中学生になったばかりのKくん。週3回の通塾に加え、すでに自習室に通い勉強しています。勉強が好きだというわけではないようですが、自習室で黙々とやっています。親御様にさせられているわけではなく、私たちがさせているわけでもありません。彼が自分の意思でそうしているのです。

自習だけではありません。授業中も彼の意思を感じます。彼の勉強は、彼の意思によって進んでいます。

「先生、(1)と(2)だけ答え合わせをしてください。」彼が答えあわせを依頼するのは、答えを見たくないからなのです。自分の考え方で答えにたどり着きたいのです。そして、考えが確かめられたのち、以降の答えあわせは自分でやろうとします。

「先生、ここだけやって見せてください。」自分なりに考えてもどうしてもうまくいかないときや、他の考え方を知りたいときには助けを求めてきます。そして、私たちが示したやり方が良いなと感じた時は、一生懸命に自分のモノにしようとします。

「先生、5教科をバランスよく勉強するにはどうしたら良いですか。」つい先日は、勉強の仕方についてのこんな質問までありました。自分なりにいろいろと考えてみたものの、どうしても偏りが生じてしまうので、アドバイスを求めようと思ったそうです。

彼が入塾したおよそ1年前、彼の学びはとてもゆっくりとしたものでした。1回の授業での進みも、1週間の課題の量も、正直私たちの基準からすると、かなり少ないものでした。ほとんど進んでいるように見えないことすらよくありました。

ただ、彼は本当にじっくりと考えていました。聞けばすぐにわかることでも、安易に聞こうとはせず、自分で解決しようとしました。この姿勢は絶対に守らなければならない。私たちはそう考えました。だから、私たちの基準で判断するのではなく、彼の基準に立つことを心がけました。そして、彼の基準がしっかりと育つよう、支援することに注力しました。

今も、彼は自分の基準で動いています。これまでに築いてきたその基準に基づいて、力強く動いています。とはいえ、まだまだ発展途上ですので、これだけで全てがうまくいくとは考えていません。

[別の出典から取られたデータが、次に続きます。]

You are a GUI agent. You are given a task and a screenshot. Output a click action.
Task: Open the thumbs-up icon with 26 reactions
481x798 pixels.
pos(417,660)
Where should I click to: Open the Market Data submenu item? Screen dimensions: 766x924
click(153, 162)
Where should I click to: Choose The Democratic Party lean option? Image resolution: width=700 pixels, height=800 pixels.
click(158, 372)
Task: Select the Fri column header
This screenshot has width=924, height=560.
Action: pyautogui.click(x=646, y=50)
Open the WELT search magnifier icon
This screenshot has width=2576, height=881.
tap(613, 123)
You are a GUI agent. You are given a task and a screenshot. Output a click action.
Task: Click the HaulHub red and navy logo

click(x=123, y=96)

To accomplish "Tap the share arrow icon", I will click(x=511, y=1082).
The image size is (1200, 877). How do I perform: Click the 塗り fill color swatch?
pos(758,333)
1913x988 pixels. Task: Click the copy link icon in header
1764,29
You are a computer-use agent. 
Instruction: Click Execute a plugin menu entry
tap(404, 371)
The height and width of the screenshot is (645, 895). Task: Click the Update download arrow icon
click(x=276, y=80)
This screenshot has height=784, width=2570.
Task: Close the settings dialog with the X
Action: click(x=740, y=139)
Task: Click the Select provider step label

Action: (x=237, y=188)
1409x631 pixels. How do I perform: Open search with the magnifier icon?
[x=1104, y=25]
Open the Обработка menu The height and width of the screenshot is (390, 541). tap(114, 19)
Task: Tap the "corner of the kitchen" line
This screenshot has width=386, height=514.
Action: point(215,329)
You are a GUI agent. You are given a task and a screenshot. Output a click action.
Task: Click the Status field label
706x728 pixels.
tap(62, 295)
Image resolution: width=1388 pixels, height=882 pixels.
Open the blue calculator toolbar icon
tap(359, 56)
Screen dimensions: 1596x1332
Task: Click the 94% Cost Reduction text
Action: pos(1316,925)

これから沢山の困難に出会うでしょう。それでも、自分の基準で動いているからこそ、その困難からさらに多くのことを学んでいくのだと思います。

KくんがKくんとして、自分の基準と共に大きく成長できる。塾が、Kくんのそんな成長の場であれるよう、一生懸命に頑張る小さな背中を、そっと見守っていきたいと考えています。